When you read the words, “marketing strategy,” what happens to you? Do you recoil, as though someone has just asked you to eat a live eel? Do you want to take a nap, since it is so overwhelming that you get drowsy? Do you want to take an aspirin, since there are so many options and so many experts, and it just gives you a headache? Maybe you feel hopeless, since it’s such a noisy marketplace, and everyone seems to be yelling at the top of their lungs. Or you just don’t want to spend any more money on strategies that don’t guarantee results.
You are not alone. I have taken dozens of entrepreneurs through the Generosity Practice Marketing process and they faced the exact same challenges. Here are the 3 key components of that helped them turn things around.
1. Get Honest
First, you have to get honest. You can have the best intentions and be brilliant, but if you are overwhelmed by all your marketing ideas, you need to admit that first. Marketing might feel like a heavy boulder in your gut.
However, when you get honest about how you experience marketing, then you can take control, make it your own, and move forward.
2. Get Inspired
Once you take a breath and get honest, you are primed to uncover your marketing genius. Whether you know it or not, you have an inner magic, a way to connect with others where you come alive as they are benefitting from you. Everybody wins. This is the ideal marketing mindset and it’s the real work.

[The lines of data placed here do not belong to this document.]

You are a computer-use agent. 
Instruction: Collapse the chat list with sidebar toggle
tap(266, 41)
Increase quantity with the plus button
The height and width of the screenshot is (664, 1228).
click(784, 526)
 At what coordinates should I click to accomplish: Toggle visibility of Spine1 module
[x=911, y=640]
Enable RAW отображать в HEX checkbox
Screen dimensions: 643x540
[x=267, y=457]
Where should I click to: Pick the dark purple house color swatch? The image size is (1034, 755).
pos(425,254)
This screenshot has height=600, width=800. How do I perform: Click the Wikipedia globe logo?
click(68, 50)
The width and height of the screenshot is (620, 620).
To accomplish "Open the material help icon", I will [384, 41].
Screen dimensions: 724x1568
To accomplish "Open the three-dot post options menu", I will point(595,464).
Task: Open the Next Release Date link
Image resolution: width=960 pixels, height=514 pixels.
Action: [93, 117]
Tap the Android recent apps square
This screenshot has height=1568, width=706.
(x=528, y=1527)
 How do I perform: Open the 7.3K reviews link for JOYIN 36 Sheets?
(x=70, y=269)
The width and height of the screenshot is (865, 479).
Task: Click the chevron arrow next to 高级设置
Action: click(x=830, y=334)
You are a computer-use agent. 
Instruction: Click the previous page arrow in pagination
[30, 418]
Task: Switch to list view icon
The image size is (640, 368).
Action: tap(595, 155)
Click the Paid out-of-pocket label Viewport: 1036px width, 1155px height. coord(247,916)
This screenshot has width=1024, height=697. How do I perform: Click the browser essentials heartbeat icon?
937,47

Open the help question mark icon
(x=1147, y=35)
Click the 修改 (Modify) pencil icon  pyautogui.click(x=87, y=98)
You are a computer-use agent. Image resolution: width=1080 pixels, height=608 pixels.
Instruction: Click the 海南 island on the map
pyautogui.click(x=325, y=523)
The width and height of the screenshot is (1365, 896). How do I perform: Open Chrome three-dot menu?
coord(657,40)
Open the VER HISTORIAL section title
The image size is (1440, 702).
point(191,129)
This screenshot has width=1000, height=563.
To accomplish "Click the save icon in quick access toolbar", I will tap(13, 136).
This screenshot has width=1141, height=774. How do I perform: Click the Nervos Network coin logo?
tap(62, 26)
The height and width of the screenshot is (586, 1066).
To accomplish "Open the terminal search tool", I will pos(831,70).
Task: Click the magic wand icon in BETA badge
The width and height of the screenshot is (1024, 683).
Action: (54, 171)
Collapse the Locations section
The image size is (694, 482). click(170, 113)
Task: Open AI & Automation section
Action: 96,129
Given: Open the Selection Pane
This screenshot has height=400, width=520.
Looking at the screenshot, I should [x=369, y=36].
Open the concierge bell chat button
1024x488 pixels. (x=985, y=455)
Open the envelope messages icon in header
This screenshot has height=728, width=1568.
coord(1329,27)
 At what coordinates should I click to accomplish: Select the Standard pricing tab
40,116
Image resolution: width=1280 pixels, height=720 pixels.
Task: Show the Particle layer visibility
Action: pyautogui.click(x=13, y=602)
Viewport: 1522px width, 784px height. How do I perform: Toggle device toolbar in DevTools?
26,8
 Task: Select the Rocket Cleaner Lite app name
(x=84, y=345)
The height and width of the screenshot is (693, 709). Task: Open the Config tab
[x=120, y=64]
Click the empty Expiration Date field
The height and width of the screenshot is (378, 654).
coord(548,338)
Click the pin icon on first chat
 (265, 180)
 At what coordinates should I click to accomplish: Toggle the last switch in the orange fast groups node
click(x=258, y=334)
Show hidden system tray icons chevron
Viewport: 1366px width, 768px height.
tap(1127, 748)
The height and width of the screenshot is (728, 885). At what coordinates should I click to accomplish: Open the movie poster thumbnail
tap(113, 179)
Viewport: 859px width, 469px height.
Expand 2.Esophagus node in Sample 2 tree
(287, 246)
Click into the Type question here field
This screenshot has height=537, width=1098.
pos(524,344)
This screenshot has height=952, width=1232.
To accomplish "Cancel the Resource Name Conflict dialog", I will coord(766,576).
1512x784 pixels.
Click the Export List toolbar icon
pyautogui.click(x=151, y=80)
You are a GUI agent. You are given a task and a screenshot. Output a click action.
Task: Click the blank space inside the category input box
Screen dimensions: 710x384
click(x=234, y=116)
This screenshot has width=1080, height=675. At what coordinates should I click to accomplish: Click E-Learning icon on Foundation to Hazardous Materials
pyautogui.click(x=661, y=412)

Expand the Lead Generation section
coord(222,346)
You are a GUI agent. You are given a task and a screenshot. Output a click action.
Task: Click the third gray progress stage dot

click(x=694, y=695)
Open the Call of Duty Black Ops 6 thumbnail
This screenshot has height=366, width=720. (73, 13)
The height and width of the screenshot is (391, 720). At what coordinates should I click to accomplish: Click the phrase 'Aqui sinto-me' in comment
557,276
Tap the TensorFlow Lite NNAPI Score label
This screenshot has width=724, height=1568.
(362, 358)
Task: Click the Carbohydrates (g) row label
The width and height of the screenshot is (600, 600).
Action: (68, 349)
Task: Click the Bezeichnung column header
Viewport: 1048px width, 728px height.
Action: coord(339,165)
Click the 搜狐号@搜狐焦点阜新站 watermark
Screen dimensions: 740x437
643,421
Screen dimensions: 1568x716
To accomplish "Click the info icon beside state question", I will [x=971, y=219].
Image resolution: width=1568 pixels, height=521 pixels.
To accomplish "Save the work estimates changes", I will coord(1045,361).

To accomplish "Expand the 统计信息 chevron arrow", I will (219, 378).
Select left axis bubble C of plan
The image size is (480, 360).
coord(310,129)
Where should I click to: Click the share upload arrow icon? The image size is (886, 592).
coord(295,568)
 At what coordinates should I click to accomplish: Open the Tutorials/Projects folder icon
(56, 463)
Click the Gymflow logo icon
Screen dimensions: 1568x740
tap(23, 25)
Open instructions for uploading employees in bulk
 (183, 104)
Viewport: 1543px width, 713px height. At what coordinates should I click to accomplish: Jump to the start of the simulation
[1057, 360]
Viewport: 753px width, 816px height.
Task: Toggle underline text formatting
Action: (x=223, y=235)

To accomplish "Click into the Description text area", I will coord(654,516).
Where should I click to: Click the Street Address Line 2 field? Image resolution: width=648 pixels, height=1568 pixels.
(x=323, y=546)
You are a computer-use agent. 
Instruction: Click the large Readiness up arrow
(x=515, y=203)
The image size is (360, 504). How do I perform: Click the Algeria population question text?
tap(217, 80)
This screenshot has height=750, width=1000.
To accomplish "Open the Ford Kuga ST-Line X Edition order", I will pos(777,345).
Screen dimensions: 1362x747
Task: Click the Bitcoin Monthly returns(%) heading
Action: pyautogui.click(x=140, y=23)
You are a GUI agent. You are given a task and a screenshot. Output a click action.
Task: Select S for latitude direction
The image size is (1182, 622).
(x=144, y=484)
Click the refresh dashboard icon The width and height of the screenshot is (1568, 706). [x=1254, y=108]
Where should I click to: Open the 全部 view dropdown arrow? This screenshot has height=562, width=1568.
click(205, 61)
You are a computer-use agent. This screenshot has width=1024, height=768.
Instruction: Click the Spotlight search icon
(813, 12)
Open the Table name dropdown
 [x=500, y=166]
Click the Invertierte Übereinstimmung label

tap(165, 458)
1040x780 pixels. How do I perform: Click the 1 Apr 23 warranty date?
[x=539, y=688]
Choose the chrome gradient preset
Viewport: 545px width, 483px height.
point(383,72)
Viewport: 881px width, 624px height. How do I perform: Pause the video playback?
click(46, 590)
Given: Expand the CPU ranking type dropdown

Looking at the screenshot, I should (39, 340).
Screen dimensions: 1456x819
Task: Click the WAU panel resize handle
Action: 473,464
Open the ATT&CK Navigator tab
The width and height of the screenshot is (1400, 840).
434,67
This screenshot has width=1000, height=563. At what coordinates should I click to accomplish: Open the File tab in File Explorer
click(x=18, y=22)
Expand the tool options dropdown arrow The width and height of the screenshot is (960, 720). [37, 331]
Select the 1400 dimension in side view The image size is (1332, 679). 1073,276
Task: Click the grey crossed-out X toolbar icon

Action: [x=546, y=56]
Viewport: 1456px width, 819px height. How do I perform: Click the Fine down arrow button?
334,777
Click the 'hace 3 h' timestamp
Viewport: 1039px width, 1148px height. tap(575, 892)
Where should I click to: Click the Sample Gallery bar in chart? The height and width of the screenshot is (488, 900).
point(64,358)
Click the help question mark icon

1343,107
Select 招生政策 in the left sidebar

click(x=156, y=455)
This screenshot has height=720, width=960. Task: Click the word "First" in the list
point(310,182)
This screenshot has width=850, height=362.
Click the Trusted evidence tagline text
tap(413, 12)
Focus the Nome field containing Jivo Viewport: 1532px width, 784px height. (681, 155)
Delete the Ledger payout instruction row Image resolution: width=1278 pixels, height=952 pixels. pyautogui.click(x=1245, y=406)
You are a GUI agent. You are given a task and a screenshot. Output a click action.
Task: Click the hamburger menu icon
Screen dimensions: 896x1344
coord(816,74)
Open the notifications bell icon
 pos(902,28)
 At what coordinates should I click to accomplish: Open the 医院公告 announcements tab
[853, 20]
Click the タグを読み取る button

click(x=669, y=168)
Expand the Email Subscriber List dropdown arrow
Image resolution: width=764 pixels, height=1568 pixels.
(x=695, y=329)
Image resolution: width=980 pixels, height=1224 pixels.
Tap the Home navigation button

Once you’re there, it’s a matter of finding ways to share your genius with potential clients. Your authentic marketing strategy gets built on a solid foundation of authenticity. People feel that.
3. Get Consistent
You could have the most powerful marketing strategy ever, nothing will change unless you use it consistently throughout the year. I see this often. A marketing client walks away inspired and ready to work. Then life happens. It’s understandable. A solo business owner is in charge of so many facets of their business. It’s easy to get side-tracked.
This is why I make sure you can stay on track. This way, you become a likeable expert in your community (as the Boston-based marketing expert, Michael Katz, calls it) and as a result, people easily refer you business.